(Problem to work on): Output the lines of the records as a JSON list of strings, one string per line with blank lines omitted. Begin at the first line of the records and continue through the line that contains "Looking at the screenshot, I should tap(520, 90).".

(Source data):
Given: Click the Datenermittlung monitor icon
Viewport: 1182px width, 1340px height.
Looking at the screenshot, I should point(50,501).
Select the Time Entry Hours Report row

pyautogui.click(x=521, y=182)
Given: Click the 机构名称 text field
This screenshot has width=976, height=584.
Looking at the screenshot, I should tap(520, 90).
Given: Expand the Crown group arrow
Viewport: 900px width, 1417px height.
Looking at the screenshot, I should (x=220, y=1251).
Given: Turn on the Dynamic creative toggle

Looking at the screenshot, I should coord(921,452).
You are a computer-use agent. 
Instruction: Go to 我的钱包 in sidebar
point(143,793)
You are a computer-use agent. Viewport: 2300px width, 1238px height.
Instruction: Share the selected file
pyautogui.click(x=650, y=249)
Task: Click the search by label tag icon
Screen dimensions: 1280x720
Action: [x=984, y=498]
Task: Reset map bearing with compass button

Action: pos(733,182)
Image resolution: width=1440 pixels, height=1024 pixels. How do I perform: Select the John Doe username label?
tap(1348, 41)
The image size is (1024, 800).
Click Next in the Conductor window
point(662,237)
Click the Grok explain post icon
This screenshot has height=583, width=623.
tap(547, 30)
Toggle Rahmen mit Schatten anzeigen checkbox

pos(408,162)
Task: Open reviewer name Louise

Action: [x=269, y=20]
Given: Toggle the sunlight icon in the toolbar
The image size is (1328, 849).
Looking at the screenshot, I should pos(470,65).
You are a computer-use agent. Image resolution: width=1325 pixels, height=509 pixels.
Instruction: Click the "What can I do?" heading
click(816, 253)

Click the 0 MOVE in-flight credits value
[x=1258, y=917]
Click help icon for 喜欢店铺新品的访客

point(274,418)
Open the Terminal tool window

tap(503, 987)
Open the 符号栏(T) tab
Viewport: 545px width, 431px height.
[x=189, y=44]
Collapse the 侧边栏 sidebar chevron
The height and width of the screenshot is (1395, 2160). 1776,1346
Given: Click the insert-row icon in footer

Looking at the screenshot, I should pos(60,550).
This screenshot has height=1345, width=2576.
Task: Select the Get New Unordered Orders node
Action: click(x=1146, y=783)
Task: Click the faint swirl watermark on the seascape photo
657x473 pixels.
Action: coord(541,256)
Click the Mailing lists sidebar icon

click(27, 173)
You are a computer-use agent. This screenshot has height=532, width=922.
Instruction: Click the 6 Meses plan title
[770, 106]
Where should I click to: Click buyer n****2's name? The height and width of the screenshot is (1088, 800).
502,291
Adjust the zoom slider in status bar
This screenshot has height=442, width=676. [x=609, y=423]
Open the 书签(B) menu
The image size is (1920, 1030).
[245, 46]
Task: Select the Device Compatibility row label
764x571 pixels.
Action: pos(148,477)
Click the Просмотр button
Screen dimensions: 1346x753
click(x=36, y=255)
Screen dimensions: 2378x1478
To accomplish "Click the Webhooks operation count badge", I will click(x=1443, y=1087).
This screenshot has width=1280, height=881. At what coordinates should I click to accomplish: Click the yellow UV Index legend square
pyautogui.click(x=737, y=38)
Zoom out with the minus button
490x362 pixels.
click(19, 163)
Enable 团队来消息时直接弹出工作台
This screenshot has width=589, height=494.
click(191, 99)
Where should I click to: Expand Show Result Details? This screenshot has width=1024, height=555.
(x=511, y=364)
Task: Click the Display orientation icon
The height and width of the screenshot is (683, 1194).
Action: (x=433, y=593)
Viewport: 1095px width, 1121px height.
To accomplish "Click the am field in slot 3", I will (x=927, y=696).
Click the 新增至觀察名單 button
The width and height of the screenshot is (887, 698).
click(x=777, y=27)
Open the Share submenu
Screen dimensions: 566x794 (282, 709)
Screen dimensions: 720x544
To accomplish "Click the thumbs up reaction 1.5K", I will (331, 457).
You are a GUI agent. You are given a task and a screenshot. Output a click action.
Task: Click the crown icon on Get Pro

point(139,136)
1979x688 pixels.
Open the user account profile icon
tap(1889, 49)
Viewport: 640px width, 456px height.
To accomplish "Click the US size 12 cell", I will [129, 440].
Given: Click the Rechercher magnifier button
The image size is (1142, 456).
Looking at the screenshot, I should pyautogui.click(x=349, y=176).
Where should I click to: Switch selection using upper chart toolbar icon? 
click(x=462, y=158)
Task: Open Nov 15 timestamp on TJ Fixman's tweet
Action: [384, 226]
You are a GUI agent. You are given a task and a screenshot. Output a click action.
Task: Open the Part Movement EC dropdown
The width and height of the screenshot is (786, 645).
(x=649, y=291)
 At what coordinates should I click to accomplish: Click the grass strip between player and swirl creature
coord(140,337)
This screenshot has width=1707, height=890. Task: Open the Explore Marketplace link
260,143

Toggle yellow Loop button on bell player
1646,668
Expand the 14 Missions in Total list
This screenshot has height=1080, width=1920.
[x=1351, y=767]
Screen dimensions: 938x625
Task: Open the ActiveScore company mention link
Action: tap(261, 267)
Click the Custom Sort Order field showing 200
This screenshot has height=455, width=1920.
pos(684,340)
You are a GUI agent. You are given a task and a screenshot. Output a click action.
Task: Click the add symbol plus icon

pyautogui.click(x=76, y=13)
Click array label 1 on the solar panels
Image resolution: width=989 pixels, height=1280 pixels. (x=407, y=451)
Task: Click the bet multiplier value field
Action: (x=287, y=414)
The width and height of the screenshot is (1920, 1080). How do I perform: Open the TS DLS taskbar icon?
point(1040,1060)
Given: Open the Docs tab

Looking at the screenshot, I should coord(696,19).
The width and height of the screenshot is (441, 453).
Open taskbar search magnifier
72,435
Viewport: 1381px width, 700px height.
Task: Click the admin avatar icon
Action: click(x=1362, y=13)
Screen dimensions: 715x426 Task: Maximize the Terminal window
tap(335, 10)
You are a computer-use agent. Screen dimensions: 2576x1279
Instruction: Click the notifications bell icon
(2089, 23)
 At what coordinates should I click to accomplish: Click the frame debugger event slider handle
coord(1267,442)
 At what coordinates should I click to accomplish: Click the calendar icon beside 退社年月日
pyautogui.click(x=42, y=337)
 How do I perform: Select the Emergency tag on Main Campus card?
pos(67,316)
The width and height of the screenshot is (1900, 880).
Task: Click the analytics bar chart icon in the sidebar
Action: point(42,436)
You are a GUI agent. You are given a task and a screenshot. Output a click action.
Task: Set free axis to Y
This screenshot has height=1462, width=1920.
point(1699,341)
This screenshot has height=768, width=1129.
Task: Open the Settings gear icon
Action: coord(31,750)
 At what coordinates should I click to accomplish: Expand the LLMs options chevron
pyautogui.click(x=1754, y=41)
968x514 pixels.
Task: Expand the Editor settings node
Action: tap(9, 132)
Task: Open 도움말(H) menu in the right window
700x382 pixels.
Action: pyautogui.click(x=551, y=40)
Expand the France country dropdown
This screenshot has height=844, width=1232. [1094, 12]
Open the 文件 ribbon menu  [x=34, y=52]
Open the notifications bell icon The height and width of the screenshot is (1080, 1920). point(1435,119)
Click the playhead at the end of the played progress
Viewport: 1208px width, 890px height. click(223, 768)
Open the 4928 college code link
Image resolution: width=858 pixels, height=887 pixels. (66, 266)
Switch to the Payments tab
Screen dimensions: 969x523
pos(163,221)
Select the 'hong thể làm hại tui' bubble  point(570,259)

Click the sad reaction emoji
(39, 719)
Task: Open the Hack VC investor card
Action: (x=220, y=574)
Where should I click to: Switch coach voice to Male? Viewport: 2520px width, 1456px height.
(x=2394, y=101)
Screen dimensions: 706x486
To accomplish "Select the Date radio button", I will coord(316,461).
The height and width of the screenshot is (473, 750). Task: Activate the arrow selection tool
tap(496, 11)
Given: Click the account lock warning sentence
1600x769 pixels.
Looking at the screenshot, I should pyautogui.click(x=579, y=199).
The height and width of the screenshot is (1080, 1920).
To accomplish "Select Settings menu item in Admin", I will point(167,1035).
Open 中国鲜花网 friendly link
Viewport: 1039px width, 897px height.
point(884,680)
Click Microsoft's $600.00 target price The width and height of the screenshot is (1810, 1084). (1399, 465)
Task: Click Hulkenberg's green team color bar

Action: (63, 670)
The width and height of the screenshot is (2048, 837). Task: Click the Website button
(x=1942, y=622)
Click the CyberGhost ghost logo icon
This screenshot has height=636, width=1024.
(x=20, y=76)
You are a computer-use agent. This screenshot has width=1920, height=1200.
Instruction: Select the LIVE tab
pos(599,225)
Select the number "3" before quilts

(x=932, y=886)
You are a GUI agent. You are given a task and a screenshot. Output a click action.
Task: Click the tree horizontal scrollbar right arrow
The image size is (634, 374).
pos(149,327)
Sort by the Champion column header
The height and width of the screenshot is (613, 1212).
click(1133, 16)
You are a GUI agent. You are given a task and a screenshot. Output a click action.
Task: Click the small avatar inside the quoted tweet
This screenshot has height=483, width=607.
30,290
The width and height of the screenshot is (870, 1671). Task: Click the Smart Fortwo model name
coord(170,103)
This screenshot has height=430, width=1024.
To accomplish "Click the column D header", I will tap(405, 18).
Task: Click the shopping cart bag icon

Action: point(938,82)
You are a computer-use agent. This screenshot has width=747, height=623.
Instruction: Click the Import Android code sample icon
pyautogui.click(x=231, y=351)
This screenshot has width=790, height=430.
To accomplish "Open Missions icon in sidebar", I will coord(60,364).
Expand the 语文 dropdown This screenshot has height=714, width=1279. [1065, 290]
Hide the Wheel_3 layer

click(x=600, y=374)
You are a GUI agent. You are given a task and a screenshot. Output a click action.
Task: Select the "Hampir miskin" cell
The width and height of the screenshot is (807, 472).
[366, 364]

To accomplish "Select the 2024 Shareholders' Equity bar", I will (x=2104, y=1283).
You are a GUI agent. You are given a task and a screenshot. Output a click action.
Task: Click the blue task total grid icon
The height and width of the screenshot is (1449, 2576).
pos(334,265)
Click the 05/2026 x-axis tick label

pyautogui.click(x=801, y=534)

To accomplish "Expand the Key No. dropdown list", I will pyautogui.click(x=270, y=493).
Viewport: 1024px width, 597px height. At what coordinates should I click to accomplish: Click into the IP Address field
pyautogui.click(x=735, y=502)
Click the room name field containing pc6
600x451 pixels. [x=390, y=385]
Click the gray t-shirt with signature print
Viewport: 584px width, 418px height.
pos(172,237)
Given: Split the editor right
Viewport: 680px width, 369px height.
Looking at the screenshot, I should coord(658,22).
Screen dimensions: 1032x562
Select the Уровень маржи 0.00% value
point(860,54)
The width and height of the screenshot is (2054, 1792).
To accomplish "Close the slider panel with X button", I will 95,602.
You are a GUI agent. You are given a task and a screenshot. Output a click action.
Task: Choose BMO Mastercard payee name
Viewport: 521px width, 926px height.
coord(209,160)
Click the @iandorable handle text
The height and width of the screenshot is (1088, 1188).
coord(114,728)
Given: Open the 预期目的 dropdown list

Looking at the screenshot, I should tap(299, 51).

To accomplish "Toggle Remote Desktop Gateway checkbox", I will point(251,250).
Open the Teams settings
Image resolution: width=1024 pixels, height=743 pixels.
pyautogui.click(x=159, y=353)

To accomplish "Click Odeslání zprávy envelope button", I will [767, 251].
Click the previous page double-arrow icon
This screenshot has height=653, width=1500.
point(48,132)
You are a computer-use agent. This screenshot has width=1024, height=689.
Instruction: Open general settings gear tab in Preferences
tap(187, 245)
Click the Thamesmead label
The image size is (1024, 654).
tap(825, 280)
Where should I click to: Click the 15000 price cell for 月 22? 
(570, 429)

(Answer for the task):
[
  "Given: Click the Datenermittlung monitor icon",
  "Viewport: 1182px width, 1340px height.",
  "Looking at the screenshot, I should point(50,501).",
  "Select the Time Entry Hours Report row",
  "pyautogui.click(x=521, y=182)",
  "Given: Click the 机构名称 text field",
  "This screenshot has width=976, height=584.",
  "Looking at the screenshot, I should tap(520, 90)."
]